Der Name Lop Buri (aus SanskritLava-puri) bedeutet „Stadt des Lava“. Lava ist in der indischen Mythologie des Ramayana-Epos einer der Zwillingssöhne von Rama und Sita.[1]
Geographie
Lop Buri liegt am gleichnamigen Fluss und umfasst ein sehr großes Stadtgebiet inmitten der fruchtbaren Ebene des Maenam Lop Buri. Nördlich der Stadt ragt der Khao Wong Phra Chan mit drei spitzen Zacken eindrucksvoll hervor.
Die Entfernung zur Hauptstadt Bangkok beträgt etwa 150 Kilometer.
Wirtschaft und Verkehr
Die Stadt lebt von einer ertragreichen Landwirtschaft: Reis, Baumwolle und Mais sind die Hauptprodukte.
Lop Buri (historisch Lavo) ist eine der ältesten Städte Thailands. Der „Chronik des Nordens“ zufolge wurde es 468 von indischen Kolonisten unter Kaḷavarṇadiś aus Taxila (heute in Pakistan) unter dem Namen Lavo gegründet.[2] Die ältesten Zeugnisse aus Lop Buri selbst stammen aus dem 7. Jahrhundert und bezeugen eine Stadt der Mon im Rahmen der Dvaravati-Kultur. Es war eines der wichtigsten Zentren in diesem Netzwerk überwiegend buddhistischer Stadtstaaten im heutigen Zentralthailand und das wichtigste östlich des Mae Nam Chao Phraya gelegene.[3] Seine Kultur war stark von der indischen geprägt, es wird daher zu den „indisierten Staaten“ Südostasiens gezählt.[4] In der Ausgrabungsstätte U Thong gefundene Silbermünzen aus dem 7. oder 8. Jahrhundert tragen in einer Pallava-ähnlichen indischen Schrift auf der einen Seite die Aufschrift Lava, auf der anderen Seite Pura, die Stadt dürfte zu dieser Zeit also Lava-pura geheißen haben.[5][6]Chamadevi, die legendenumwobene (aber wohl historische) Gründerin des rund 500 Kilometer weiter nördlich gelegenen Mon-Stadtstaats Haripunjaya (heute Lamphun in Nordthailand) war der Überlieferung nach eine Prinzessin von Lop Buri.
Ab dem 10. Jahrhundert geriet Lop Buri unter den Einfluss des Khmer-Reichs von Angkor und wurde eines der bedeutendsten Provinzzentren im Westteil von dessen Herrschaftsgebiet. Sein „Gouverneur“ hatte den Rang eines Vizekönigs. Es gab aber auch Unabhängigkeitsbestrebungen, jedenfalls entsandte Lop Buri (chinesisch Lo-hu) 1115 und 1155 eigene Gesandtschaften nach China unter der Song-Dynastie. Die wichtigsten Denkmäler aus der Khmer-Zeit sind der Wat Phra Sri Rattana Mahathat und Prang Sam Yot, das Wahrzeichen von Lop Buri. Beide stammen aus der Zeit um 1200, der Regierungszeit Jayavarmans VII. von Angkor. Die Stilrichtung der Khmer-Bauten und -Kunstwerke auf dem heutigen Gebiet (Zentral-)Thailands wird auch Lop-Buri-Stil genannt.

* * * * * * * * *

AUFGABENLISTE:
[1] Prüfe, ob die folgenden Aussagen mit dem Auszug über Lop Buri übereinstimmen. Antworte jeweils mit Ja oder Nein und zitiere die entscheidenden Worte des Auszugs.
(a) Lop Buri ist etwa 150 Kilometer von Bangkok entfernt.
(b) Reis, Weizen und Mais sind die Hauptprodukte der Landwirtschaft.
(c) Prang Sam Yot stammt aus der Zeit um 1200.
[2] In welchen Jahren entsandte Lop Buri laut dem Auszug eigene Gesandtschaften nach China?
[3] Fasse den Auszug über Lop Buri in drei Sätzen zusammen.
Die Auflistung wird für die Bearbeitung nicht gebraucht.

ERFASSTE DATEN:
* * * * * * * * *

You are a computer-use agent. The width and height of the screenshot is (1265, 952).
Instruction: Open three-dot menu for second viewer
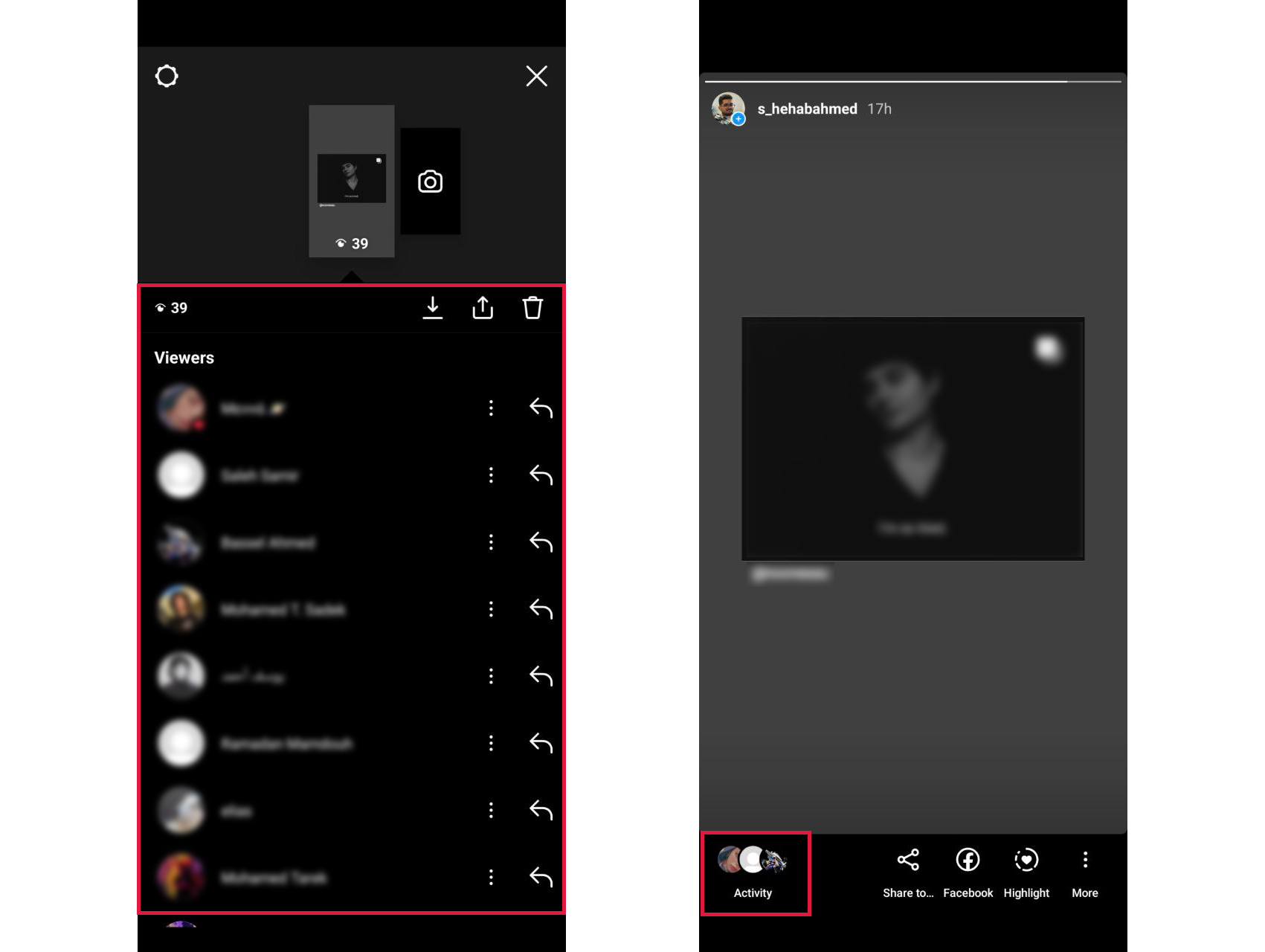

* * * * * * * * *

LÖSUNGEN:
[1]
(a) Ja: „Die Entfernung zur Hauptstadt Bangkok beträgt etwa 150 Kilometer.“
(b) Nein: „Reis, Baumwolle und Mais sind die Hauptprodukte.“
(c) Ja: „Beide stammen aus der Zeit um 1200“

[2] 1115 und 1155.

[3] Lop Buri, dessen Name „Stadt des Lava“ bedeutet, liegt am gleichnamigen Fluss etwa 150 Kilometer von Bangkok entfernt und lebt von einer ertragreichen Landwirtschaft. Die Stadt gehört zu den ältesten Thailands, und Zeugnisse aus dem 7. Jahrhundert belegen eine Stadt der Mon, die zu den wichtigsten Zentren der Dvaravati-Kultur zählte. Ab dem 10. Jahrhundert geriet Lop Buri unter den Einfluss des Khmer-Reichs von Angkor, aus dessen Zeit um 1200 der Wat Phra Sri Rattana Mahathat und Prang Sam Yot stammen.